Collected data
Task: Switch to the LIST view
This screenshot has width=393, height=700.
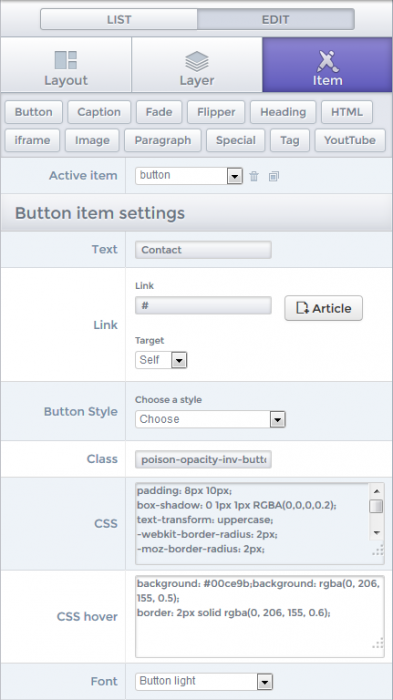Action: click(x=119, y=19)
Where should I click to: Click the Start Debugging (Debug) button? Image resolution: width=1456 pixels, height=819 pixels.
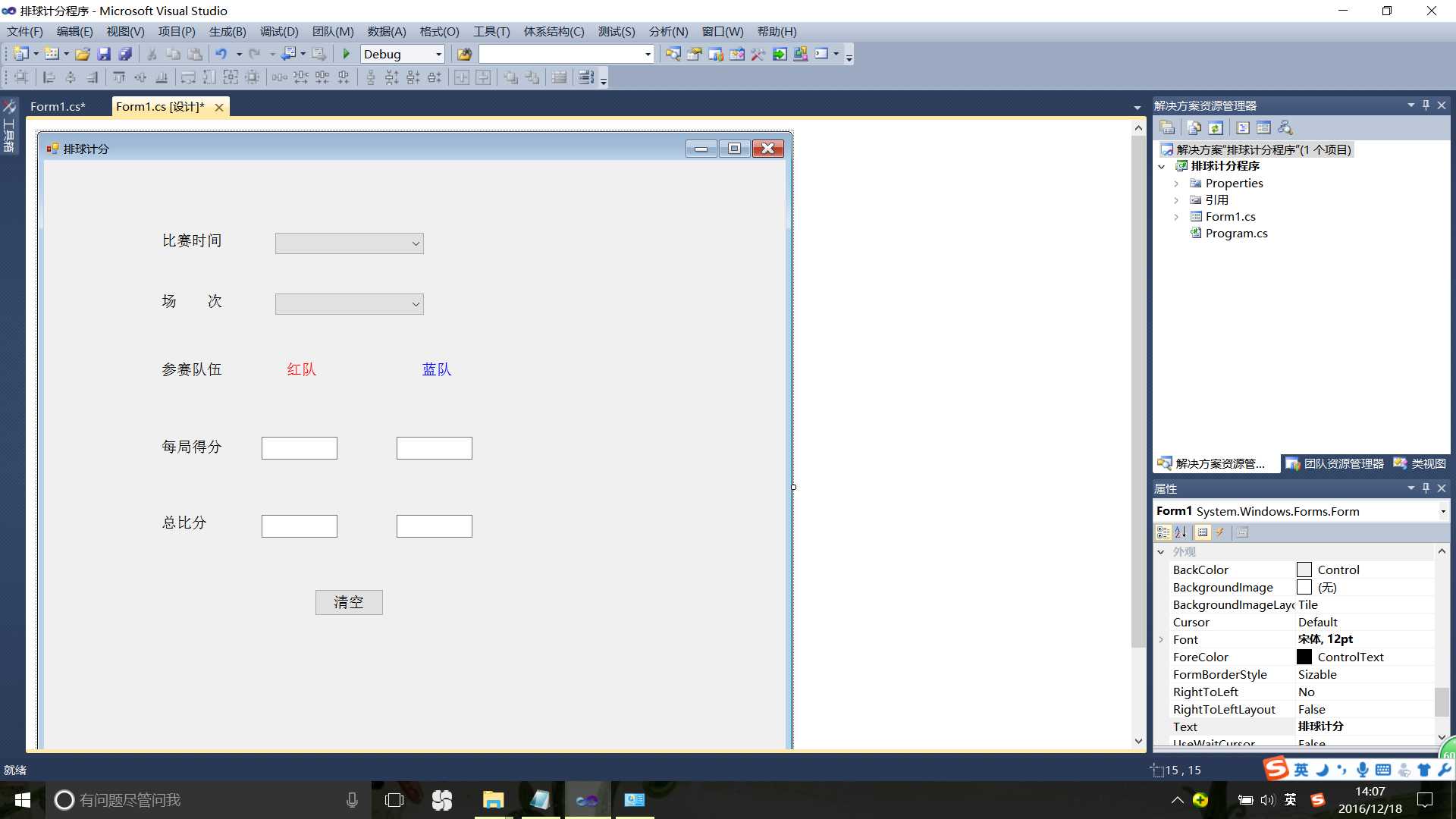(344, 53)
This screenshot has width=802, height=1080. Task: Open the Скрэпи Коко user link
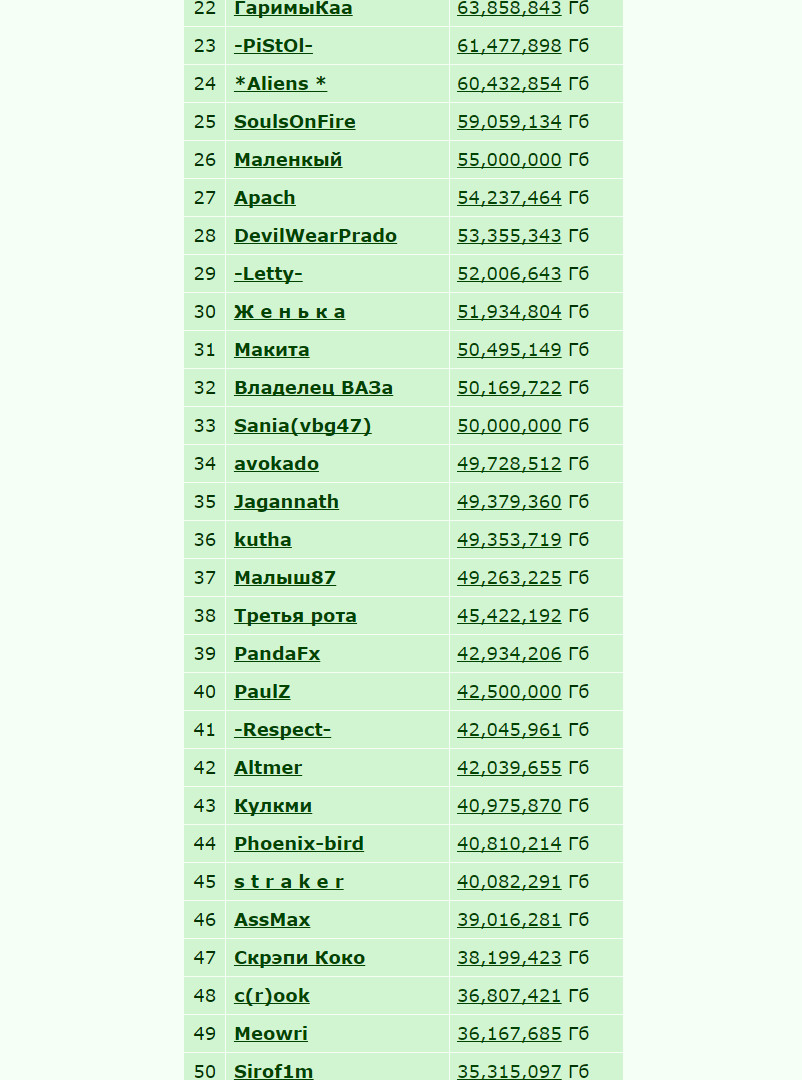pos(299,957)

→ Work instruction: Where the line containing "Where should I" appears above, start there and set down each line exactly through the last line of the data; leave out every picture.

→ Result below:
Where should I click to: Click the Start Debugging (Debug) button? Image resolution: width=1456 pixels, height=819 pixels.
(344, 53)
This screenshot has width=802, height=1080. Task: Open the Скрэпи Коко user link
pos(299,957)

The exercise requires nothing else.